Oxidation and subsequent aggregation and degradation of the LHCII and the D1 protein in the thylakoids by the addition of lipoxygenase (LOX).
(A) A fluorogram of Oxi-Blot analysis showing oxidation, aggregation and degradation of the proteins in the thylakoids by the addition of LOX. The concentration of LOX is 0.1, 0.2 and 0.5 mg mL−1. Other conditions were the same as those in Fig. 3. The position of Lhcb1 is indicated at the fluorogram on the right side. (B) Fluorograms showing aggregation of the D1 protein (left) and degradation of the D1 protein (right) by the addition of 0.5 mg mL−1 LOX. Western blot analysis was done using an antibody against the DE-loop of the D1 protein. Molecular markers and the positions of the D1 protein, D1 aggregates, and D1 degradation products are shown on the left side and right side of the fluorograms, respectively. The degradation products of the D1 protein by the addition of LOX was detected by overexposure of the gel (right).
Figure 6.
Production of 1O2 in PSII membranes by strong illumination and addition of lipoxygenase.

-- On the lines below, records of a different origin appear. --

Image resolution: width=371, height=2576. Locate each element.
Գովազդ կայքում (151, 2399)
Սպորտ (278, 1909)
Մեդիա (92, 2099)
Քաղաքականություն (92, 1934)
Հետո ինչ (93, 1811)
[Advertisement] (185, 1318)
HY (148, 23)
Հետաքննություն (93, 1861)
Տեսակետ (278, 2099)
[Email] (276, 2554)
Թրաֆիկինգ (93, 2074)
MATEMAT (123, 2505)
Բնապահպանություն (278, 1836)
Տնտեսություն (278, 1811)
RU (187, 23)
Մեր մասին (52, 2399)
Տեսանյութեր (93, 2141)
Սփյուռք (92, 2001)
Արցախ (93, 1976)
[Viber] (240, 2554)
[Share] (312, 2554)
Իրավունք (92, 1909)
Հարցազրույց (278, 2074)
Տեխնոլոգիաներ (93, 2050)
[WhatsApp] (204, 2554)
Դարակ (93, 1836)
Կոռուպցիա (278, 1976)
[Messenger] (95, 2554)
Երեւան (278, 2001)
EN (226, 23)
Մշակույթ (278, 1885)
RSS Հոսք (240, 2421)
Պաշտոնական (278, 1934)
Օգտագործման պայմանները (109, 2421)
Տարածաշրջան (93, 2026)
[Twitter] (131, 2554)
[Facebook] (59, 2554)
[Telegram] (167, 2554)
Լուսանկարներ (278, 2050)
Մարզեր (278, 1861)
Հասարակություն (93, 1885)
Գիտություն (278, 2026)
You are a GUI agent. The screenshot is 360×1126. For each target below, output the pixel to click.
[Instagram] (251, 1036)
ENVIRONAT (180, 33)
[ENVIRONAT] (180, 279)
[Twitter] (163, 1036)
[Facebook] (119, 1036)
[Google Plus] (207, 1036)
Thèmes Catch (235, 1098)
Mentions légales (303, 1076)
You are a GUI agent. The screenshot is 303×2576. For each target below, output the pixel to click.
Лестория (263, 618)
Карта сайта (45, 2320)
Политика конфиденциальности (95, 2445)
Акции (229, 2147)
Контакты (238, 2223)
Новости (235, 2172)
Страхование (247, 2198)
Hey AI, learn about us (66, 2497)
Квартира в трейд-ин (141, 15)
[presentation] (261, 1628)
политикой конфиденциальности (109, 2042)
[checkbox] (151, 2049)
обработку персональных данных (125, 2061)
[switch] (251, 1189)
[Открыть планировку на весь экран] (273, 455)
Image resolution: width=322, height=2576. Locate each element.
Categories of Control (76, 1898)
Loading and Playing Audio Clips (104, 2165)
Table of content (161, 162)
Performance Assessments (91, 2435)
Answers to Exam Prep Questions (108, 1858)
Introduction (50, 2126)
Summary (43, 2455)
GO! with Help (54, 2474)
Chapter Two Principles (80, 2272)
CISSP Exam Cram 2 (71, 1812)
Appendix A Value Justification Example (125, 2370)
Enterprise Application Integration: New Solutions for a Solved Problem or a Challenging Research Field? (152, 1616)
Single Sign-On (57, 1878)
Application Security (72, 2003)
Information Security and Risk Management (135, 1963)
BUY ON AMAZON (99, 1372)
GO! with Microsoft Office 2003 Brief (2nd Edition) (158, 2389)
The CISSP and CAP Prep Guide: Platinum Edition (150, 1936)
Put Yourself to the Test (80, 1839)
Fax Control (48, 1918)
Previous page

(A) TEMPONE EPR spectra were measured in PSII membranes exposed to strong illumination (intensity, 100–1,000 µmol photons m−2 s−1, illumination time 30 min). The illumination was performed in the presence of 50 mM TMPD, 500 µg chlorophyll mL–1 and 40 mM MES (pH 6.5). (B) TEMPONE EPR spectra were measured in PSII membranes treated with LOX (0.1, 0.2 and 0.5 mg mL−1). The LOX treatment was performed in the presence of 50 mM TMPD, 500 µg chlorophyll mL–1 and 25 mM phosphate buffer (pH 7). (C) TEMPONE EPR spectra measured in pure TEMPONE dissolved in DMSO. (D) Relative intensity of TEMPONE EPR spectra obtained after weak light (200 µmol photons m−2 s−1), LOX (0.1 mg mL–1), 50 nM TEMPONE and strong light (1,000 µmol photons m−2 s−1), LOX (0.5 mg mL–1), 100 nM TEMPONE. Signal intensity was evaluated as a relative height of the central peak. The vertical bars represent 1,200 relative units. The data are the means of three measurements±S. D.
Figure 7.
A schematic diagram of lipid peroxidation and a model showing a pathway of damage to the D1 protein and LHCII which is triggered by lipid peroxidation.
(A) A detailed mechanism for lipid peroxidation and the related processes. (B) A diagram showing proposed pathways for the light-induced damage to the D1 protein and LHCII. (1) a well- known route showing the light-induced production of 1O2 at the reaction center of PSII and damage to the D1 protein. (2) a new pathway of damaging the D1 protein through lipid peroxidation and the subsequent formation of 1O2 and MDA suggested in the present study. (3) lipoxygenase-induced lipid peroxidation and damage to the D1 protein.